Our little birds tell us that Hearing Officer Tom Hight has replaced Cheryl Dean as the North Texas
Team Lead. Congratulations, Judge Hight!
We’ve also heard a rumor that Brenna Arredondo, who rose to prominence as a Customer Service
Representative, is currently training to be the new permanent Benefit Review Officer in the Austin
Field Office. We’re saddened to lose Ms. Arredondo in the customer service role, but we look
forward to working with her as a Benefit Review Officer.

A claimant cannot bring a declaratory judgment action with an action for judicial review. The
claimant filed suit against the carrier seeking judicial review of the Division’s determination that
her injury was no longer compensable based on an injurious practices defense. She also sought a
declaration that the injurious practices defense is not a proper defense under the Workers’

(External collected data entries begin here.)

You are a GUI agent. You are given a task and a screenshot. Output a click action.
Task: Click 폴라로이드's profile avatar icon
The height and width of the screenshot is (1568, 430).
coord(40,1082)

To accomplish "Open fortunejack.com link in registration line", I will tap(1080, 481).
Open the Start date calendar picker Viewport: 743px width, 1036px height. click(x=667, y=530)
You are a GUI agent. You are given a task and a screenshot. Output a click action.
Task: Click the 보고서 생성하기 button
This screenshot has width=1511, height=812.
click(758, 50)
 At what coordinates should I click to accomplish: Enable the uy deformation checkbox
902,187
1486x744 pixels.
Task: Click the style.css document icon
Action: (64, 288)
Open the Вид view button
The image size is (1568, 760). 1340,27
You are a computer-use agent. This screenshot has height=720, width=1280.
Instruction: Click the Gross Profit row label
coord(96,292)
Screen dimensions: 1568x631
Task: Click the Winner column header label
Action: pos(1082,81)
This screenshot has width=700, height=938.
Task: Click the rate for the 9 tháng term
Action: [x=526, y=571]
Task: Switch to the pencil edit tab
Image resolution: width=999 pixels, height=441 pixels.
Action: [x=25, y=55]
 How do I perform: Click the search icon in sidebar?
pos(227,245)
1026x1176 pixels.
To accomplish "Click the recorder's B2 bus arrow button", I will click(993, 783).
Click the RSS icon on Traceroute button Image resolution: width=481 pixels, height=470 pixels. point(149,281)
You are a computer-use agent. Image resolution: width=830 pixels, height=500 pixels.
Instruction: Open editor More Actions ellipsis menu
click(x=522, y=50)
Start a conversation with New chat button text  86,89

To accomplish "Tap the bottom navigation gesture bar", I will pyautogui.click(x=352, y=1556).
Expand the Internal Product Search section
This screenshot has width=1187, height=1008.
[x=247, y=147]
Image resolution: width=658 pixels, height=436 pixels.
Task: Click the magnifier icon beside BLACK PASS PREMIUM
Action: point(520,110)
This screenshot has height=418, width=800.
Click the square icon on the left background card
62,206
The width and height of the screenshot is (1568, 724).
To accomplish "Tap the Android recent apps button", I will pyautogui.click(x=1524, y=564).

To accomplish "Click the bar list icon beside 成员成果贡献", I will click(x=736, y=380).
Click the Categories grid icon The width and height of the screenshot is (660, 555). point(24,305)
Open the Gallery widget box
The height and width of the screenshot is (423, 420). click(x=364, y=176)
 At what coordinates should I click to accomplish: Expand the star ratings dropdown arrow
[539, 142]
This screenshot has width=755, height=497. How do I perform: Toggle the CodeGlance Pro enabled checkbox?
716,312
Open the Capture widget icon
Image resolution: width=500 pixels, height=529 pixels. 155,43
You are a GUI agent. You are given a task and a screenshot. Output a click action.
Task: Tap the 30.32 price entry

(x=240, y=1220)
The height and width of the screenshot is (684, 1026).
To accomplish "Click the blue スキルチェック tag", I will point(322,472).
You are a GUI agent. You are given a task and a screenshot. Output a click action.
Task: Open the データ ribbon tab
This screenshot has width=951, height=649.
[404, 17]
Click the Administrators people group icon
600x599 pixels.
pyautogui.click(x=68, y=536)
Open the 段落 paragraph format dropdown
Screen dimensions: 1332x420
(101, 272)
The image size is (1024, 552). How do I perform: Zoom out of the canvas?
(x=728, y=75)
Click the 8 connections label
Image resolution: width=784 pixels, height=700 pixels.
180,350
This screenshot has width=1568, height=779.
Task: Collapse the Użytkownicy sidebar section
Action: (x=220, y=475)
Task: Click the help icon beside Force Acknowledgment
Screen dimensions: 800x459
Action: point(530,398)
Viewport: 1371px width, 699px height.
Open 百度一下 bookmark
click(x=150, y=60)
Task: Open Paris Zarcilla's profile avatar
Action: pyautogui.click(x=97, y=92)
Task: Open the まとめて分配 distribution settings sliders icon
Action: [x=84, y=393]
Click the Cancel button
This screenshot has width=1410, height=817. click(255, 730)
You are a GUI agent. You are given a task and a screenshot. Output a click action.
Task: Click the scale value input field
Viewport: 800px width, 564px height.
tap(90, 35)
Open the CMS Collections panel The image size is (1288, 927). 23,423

Compensation Act. The claimant brought suit against the carrier, but the Division intervened in the
suit as a necessary party to the declaratory judgment action, which it considered “an impermissible attempt to control state action.” The Court dismissed the declaratory judgment action and held that
it was barred by the doctrine of sovereign immunity. The Court noted that the claimant did not
challenge the validity of a statute, but rather its interpretation.
Tex. Dept. of Ins. v. Green, 2016 WL 2745063 (Tex. App.—Houston [1st Dist.] 2016).
A different Court of Appeals has also held that a claimant cannot bring a declaratory judgment
action with an action for judicial review. The claimant sought judicial review of the Division’s
determination that he was not a covered employee at the time of injury and that his injury was not
compensable. He also sought declarations that he was a covered employee, regarding various
provisions of the client contract at issue, and that a worker becomes a covered employee when
certain criteria are met. The claimant brought suit against the carrier, the Division, and the
Commissioner for all claims asserted. The Court held that the judicial review claims were barred by sovereign immunity as against the
Division and the Commissioner, and that no exception applied. Concerning the declaratory
judgments, the Court held that sovereign immunity bars claims against the state that seek
interpretation of a statute, as opposed to challenging the validity of the statute, and the claimant only
sought interpretation of a statute. It held that the claims against the Commissioner did not allege an
ultra vires act, as they challenged a discretionary act only – the decision to deny the claim for
compensation, and were thus barred. It held that, even ignoring sovereign immunity, the remedies
sought by the declaratory judgments were redundant, and in fact identical, to the relief sought in the
judicial review action. Lastly, the Court held that a declaration sought regarding when any worker
becomes a covered employee is not ripe for adjudication, as it concerns the rights of other workers
not before the Court. All claims against the Division and the Commissioner were dismissed.
Texas Dept. of Ins. v. Brumfield, 2016 WL 293380 (Tex. App.—San Antonio 2016).


The Labor Code limits an injured worker’s eligibility for income benefits to 401 weeks from the date
of injury. The injured worker in this case did not receive a certification entitling him to IIBs until
423 days after the date of injury. The carrier argued that he was thus ineligible to receive any IIBs.
The injured worker argued that the statute should be interpreted to mean that an injured worker
cannot receive more than 401 weeks of income benefits total. The Court sided with the injured
employee and found that the maximum number of weeks of income benefits, including TIBs, IIBs,
and SIBs, that an injured worker can receive is 401, but that benefits can be paid after 401 weeks
from the date of injury.
Tex. Mut. Ins. Co. v. McGahey, 2016 WL 2753981 (Tex. App.—San Antonio 2016).